Just like the people here, in our country...or the people of Mexico....or Brazil.....or China...we all also tend to forget that God is Holy Holy Holy......
We forget that sin...the sin we commit daily, not just the blatant outward sin, but the hidden deep inner sin, the sin that no one can see, it also needs to be atoned.
Since all sin separates us from a Holy God..what is our only hope?
Ah! Our only hope in life or death, is that we are not our own but we belong to God. Just like the people of Israel. They belonged to God. Forgetfulness and all.
My mind was spinning, just like this feather plucker....with thoughts of thankfulness that the tiresome, bloody, gruesome, get under your fingernails kind of messy-work, like butchering chickens, can send me to my knees in thankfulness that God had a perfect plan for atoning sin..not just for the people of Israel...but for all people He calls His!
A plan that would not only atone for sin, but redeem.
Make them new creations.
Give them new life.
Not necessary to do ritualistically year after year, decade after decade...century after century.
It took just one man. One perfect time.
Christ and His blood.
These thoughts, this gratitude, kept me focused. They kept me from feeling tired even when feelings of exhaustion began setting in.
After butchering 9 chickens, my husband and I took a short break.
He leaned up against the table and we chatted a bit on how smooth things had been going so far. Not easy. Just smooth.
I looked down and saw his hand covered in blood. The wedding ring.
It's not everyday that one sees their husband's hand covered in the blood of an animal just killed.
Because I am a product of a sterile culture, my senses were initially shocked. Since my husband had done a really good job draining the birds of their blood, when the chickens eventually got to me, there was not much blood left to be seen.

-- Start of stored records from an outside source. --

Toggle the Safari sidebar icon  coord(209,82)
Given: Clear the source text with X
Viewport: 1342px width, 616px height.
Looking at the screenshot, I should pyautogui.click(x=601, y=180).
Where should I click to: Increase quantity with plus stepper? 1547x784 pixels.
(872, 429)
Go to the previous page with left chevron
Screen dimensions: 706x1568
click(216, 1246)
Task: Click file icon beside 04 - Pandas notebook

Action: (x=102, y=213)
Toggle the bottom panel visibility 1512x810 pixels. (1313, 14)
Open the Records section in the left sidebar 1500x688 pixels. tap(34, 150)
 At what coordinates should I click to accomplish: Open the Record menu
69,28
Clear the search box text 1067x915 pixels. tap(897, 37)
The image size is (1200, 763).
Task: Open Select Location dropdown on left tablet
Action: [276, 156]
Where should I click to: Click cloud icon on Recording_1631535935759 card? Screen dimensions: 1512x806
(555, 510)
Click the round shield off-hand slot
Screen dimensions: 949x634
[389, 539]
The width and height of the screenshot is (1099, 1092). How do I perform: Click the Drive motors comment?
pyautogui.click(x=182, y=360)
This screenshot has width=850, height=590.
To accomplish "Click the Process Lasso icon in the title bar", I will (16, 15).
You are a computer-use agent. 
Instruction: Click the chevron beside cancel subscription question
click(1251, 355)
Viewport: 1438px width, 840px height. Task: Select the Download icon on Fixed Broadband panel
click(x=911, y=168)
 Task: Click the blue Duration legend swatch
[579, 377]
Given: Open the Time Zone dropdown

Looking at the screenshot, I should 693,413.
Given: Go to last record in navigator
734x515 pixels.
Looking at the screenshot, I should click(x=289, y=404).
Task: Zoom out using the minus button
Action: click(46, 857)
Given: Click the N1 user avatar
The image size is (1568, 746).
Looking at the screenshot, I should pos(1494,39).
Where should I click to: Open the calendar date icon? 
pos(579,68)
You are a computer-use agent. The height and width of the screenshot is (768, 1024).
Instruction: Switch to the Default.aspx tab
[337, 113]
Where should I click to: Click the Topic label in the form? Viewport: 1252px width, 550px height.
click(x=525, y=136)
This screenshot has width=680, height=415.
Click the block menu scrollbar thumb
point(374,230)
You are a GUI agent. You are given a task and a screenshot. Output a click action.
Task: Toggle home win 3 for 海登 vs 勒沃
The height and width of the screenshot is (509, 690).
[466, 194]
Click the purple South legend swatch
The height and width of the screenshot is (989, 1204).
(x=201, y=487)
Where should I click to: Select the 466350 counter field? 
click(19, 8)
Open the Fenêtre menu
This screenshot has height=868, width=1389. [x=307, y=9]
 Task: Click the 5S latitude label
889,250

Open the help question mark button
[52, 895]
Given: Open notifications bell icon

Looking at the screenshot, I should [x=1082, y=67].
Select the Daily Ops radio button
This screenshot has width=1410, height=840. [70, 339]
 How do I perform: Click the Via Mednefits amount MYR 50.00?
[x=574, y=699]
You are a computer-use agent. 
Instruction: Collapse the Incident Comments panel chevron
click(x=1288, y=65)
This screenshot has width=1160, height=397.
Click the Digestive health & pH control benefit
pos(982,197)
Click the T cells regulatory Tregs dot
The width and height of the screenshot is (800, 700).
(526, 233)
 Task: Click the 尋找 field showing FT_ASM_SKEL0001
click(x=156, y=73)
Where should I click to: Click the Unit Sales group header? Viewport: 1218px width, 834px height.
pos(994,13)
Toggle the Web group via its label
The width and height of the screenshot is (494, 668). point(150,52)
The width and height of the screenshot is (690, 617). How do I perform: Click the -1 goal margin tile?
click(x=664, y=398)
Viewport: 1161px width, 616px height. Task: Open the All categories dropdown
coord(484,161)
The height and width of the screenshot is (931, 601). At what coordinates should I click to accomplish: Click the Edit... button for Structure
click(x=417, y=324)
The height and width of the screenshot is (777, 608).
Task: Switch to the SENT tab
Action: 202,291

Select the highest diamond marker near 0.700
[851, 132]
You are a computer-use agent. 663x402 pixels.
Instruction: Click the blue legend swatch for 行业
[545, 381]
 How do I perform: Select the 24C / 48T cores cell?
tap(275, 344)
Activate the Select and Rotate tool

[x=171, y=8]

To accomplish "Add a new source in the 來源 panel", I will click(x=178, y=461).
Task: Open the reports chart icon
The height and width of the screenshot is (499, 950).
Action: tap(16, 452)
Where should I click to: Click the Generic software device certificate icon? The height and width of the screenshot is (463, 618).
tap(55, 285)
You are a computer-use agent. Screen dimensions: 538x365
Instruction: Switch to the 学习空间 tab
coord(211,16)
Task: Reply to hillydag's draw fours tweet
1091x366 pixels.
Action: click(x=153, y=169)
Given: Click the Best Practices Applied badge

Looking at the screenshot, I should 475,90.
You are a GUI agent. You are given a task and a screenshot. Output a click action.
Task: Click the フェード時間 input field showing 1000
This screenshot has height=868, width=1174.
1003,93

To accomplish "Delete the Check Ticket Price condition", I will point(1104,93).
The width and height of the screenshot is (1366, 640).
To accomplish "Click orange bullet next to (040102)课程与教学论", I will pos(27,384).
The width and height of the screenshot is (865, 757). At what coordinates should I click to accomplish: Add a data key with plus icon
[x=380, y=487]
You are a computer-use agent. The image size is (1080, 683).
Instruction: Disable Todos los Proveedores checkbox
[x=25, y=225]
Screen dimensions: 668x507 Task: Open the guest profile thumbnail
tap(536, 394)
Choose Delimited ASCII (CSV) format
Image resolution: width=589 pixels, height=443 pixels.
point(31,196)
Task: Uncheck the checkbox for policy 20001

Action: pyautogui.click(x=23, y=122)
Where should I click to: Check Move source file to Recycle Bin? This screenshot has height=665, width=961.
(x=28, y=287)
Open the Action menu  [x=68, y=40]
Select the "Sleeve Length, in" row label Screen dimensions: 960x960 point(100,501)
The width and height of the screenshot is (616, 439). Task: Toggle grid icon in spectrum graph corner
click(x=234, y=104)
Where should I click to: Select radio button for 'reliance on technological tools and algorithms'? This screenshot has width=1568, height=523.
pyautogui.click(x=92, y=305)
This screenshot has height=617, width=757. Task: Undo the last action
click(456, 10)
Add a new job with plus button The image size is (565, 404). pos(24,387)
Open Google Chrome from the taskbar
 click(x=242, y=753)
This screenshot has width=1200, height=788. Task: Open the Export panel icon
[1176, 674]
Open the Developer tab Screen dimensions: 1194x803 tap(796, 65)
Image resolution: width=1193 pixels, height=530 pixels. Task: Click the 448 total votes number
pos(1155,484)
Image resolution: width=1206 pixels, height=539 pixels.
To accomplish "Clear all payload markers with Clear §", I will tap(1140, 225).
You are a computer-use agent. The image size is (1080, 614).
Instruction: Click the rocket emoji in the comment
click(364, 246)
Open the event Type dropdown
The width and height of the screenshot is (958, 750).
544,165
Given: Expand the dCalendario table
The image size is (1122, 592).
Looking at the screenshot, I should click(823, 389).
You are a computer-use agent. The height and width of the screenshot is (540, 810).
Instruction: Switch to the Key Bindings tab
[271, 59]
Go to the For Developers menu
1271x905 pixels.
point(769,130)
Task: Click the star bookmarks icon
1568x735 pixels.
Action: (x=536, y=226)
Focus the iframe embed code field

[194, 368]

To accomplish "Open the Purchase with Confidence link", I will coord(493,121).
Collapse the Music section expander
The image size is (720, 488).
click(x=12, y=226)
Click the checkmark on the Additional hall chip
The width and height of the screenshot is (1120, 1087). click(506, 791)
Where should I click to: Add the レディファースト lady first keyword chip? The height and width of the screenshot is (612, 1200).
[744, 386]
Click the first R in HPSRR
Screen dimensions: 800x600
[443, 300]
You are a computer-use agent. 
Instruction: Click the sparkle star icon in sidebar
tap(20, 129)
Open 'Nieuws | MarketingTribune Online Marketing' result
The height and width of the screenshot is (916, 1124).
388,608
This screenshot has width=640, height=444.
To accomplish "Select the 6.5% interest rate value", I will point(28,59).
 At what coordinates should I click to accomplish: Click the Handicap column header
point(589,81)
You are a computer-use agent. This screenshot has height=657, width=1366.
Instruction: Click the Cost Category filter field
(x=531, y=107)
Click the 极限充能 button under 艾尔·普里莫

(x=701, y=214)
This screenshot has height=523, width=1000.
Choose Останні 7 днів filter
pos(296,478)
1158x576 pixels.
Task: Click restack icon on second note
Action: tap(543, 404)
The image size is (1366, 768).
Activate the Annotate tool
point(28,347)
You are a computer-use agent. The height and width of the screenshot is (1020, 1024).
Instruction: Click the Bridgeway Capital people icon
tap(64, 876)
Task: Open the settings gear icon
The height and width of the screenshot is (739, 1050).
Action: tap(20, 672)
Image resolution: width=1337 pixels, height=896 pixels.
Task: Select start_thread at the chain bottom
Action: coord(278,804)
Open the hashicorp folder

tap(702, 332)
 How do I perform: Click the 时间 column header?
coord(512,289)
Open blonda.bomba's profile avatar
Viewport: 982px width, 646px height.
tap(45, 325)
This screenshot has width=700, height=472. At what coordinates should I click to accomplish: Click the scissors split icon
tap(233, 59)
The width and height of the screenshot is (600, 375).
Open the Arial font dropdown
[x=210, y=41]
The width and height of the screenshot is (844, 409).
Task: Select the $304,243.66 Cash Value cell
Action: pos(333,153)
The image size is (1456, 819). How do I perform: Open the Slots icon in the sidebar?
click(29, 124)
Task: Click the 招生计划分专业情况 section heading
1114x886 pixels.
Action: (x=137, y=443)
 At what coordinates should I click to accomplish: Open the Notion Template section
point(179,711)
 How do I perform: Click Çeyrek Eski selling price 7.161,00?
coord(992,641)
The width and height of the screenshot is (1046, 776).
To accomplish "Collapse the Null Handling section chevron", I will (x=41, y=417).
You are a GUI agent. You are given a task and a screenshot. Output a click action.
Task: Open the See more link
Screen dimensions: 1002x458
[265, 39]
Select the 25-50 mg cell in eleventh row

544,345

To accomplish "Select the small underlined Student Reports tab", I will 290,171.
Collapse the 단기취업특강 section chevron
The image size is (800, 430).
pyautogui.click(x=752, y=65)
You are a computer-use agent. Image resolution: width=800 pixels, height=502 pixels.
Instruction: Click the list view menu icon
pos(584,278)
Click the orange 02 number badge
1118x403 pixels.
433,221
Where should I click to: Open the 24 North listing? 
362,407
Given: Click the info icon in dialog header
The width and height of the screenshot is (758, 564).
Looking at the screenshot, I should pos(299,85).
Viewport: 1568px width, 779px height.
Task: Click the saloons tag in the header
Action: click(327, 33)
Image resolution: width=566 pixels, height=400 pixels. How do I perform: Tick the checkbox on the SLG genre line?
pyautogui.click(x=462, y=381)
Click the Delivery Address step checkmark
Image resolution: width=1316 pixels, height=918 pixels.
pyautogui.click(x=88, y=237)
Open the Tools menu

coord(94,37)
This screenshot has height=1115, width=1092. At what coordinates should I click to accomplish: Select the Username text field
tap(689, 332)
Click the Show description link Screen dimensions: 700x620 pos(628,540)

Yet....my husband's hand resting...shocked me.
After the initial shock of seeing more blood wore off.....
I saw another sweet reminder.
"Don't move your hand", I yelled.
I'm was quite sure my husband thought the butchering of chickens had finally sent his wife into delirium.
"Let me take a picture" as I scrambled around looking for my phone.
"What do you see?", as he looked up and smiled reassuringly.
But I think he already knew I was going to say that.